» TASK PROMPT
Give back the entire listing that follows, exactly.

» GIVEN ENTRIES
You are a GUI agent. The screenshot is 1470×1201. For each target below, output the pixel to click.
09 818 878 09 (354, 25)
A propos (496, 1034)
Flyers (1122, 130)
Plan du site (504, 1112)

» ANSWER FOR THE TASK
You are a GUI agent. The screenshot is 1470×1201. For each target below, output the pixel to click.
09 818 878 09 (354, 25)
A propos (496, 1034)
Flyers (1122, 130)
Plan du site (504, 1112)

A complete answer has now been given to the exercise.